Die Marienvesper, ein Konglomerat aus Psalmen und Hohem Lied, aus Hymnen und dem berühmten Magnificat aus dem Lukas Evangelium, in Szene zu setzen, geht das überhaupt? Ja, es geht – wenn man von den Interferenzen von mystischem und erotischem Sprechen weiß und diese für die Szene zu nutzen weiß. Und dies gelingt Calixto Bieito auf brillante und überzeugende Weise.
Vielleicht muss man das einstige katholische Spanien mit seinen religiösen Umzügen, den Pasos, und mit seinem exzessiven Jungfrauen- und Marienkult erlebt und erlitten haben, um die Marienvesper als erotisch-mystisches Spektakel begreifen zu können. Zugleich muss einem die Marienmystik, im konkreten Fall die religiöse Umdeutung des Hohen Lieds, des alttestamentarischen Dialogs zwischen Braut und Bräutigam, mit ihrer Gleichsetzung der Braut mit der Jungfrau Maria sowie die moderne Re-Erotisierung des Hohen Lieds vertraut sein.
Keine Frage, dass dem spanischen Theatermacher Bieito all dies vertraut ist und dass er aus diesem Fundus zu schöpfen weiß. Nicht genug damit. Auch die bildnerische Tradition des Marienkults nutzt er für seine Zwecke, wenn er in Tableaux Vivants Maria als Mater Dolorosa oder – so im Finale – als Maria lactans darstellt.
Theatermacher Bieito fordert sein Publikum erheblich und lässt trotzdem allen, denen die Tradition der Mystik nicht geläufig ist, Raum für eigene Phantasien. So mag, wer es denn möchte, das ganze Spektakel als Hymne an Schwangerschaft und Mutterschaft oder als Feier eines Fruchtbarkeitskults verstehen, ein Fest, in dem gleich ganze Kohorten von verzückt drein blickenden Schwangeren auftreten. Die nicht minder verzückt gen Himmel blickenden oder sich auf dem Boden wälzenden Männer mag er für irre Fundamentalisten halten, wenn er in deren Verhalten nicht Auswüchse mystischer Ektasen erkennen kann. In dem jungen Mädchen Maria, das zur Ehre der Altäre erhoben wird, mag man auch die Göttin Venus sehen. Eine Interpretation, die ganz in der Tradition der Überlagerung christlicher und heidnischen Mythen stünde.

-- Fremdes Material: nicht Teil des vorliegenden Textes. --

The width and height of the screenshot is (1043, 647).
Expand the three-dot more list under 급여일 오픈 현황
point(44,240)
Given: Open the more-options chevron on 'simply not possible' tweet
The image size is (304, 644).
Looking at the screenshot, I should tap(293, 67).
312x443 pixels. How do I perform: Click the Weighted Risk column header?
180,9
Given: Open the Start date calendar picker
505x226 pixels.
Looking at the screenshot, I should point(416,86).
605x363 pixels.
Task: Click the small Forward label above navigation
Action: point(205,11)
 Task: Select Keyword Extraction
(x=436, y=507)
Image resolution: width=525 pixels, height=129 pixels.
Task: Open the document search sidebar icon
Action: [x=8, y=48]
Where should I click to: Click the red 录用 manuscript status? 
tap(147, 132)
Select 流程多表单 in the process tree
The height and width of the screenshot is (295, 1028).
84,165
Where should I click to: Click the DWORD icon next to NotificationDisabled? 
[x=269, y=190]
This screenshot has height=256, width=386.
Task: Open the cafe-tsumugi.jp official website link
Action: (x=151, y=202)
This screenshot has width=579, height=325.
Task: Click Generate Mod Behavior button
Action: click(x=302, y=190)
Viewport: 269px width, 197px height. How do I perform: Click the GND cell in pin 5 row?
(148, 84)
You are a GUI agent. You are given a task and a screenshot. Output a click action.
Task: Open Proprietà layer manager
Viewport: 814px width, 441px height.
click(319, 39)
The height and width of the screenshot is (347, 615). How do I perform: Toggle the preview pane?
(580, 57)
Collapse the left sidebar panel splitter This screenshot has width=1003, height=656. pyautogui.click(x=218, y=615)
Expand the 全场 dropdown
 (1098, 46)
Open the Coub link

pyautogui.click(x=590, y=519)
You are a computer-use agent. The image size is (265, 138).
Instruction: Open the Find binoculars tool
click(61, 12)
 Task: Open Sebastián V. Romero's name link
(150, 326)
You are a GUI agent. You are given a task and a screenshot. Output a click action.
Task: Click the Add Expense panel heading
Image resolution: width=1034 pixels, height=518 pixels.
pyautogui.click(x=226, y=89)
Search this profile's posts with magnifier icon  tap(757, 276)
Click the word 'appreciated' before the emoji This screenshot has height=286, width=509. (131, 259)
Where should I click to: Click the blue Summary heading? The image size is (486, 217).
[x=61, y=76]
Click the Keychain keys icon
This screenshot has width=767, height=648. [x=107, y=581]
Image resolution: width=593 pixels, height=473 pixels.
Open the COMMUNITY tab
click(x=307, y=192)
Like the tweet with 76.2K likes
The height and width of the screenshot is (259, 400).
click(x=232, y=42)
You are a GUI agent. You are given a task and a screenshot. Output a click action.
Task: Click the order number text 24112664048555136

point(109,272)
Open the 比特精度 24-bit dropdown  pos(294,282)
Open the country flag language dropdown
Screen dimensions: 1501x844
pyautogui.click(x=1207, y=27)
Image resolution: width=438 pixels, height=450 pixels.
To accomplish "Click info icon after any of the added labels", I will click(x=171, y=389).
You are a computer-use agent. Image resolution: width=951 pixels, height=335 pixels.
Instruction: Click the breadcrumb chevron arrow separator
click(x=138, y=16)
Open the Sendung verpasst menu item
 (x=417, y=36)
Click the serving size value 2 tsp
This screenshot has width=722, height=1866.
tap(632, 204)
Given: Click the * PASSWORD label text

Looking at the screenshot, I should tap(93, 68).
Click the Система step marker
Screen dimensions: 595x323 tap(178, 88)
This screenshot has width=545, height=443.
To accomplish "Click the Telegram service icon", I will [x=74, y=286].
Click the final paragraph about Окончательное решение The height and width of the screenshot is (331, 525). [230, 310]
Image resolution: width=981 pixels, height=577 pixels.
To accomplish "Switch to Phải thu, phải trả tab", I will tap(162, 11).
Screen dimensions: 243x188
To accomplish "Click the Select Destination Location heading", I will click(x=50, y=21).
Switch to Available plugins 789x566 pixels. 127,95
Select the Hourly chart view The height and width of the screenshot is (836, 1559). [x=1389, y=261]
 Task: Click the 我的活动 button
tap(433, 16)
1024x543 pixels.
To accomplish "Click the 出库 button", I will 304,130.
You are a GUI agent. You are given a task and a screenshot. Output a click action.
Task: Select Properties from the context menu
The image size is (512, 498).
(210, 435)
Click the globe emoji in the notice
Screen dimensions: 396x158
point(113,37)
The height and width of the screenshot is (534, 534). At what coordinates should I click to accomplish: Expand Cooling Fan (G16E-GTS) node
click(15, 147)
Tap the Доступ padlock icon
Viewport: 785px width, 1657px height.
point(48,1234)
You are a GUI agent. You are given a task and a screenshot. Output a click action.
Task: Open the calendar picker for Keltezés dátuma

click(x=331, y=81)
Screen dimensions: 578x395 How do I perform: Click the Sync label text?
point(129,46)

Der wohlwollende Zuschauer könnte auch in dem Jesuitenpater, der ständig mit einer Schar kleiner Mädchen herumrennt und an diese Lutscher verteilt, den ‚guten Hirten‘ sehen. Irritierend bei dieser Deutung wäre nur, dass der Pater auf dem Rücken schwarze Flügel trägt. Der ‚gute Hirte‘ wäre dann wohl zum gefallenen Engel Luzifer oder neudeutsch zum pädophilen Priester mutiert. Und die Maria lactans mit ihrem entblößten Busen, vor der ein spanisch gekleideter Heiliger kniet (der heilige Ignatius?) , könnte dem Heiligen, wie es die pikturale Tradition will, Weisheit ‚spenden‘ oder als Venus auch etwas anderes.
Ganz konsequent im Sinne der Interferenz von Mystik und Erotik bietet die Inszenierung immer wieder beide Deutungsmöglichkeiten an. So mag der eine Zuschauer sich am religiösen Spektakel erbauen, der andere sich am erotischen Spektakel erfreuen und der dritte die Interferenzen goutieren.
Tut ein solch ambivalentes Spektakel der Musik Monteverdis wirklich gut? Zeichnet die Musik sich auch durch Ambivalenz aus, durch ein Schwingen zwischen zwei scheinbar entgegen gesetzten Polen? Ich weiß es nicht. Ich weiß nur, dass das Orchester Il Gusto Barocco unter der Leitung von Jörg Halubek einen exzellenten Monteverdi zelebriert hat und dass man den Vespro della Beata Vergine gerne wieder hören möchte – ohne ablenkendes Szenarium.
Wir besuchten die Aufführung am 11. Januar 2019, die 4. Vorstellung seit der Premiere am 15. Dezember 2018.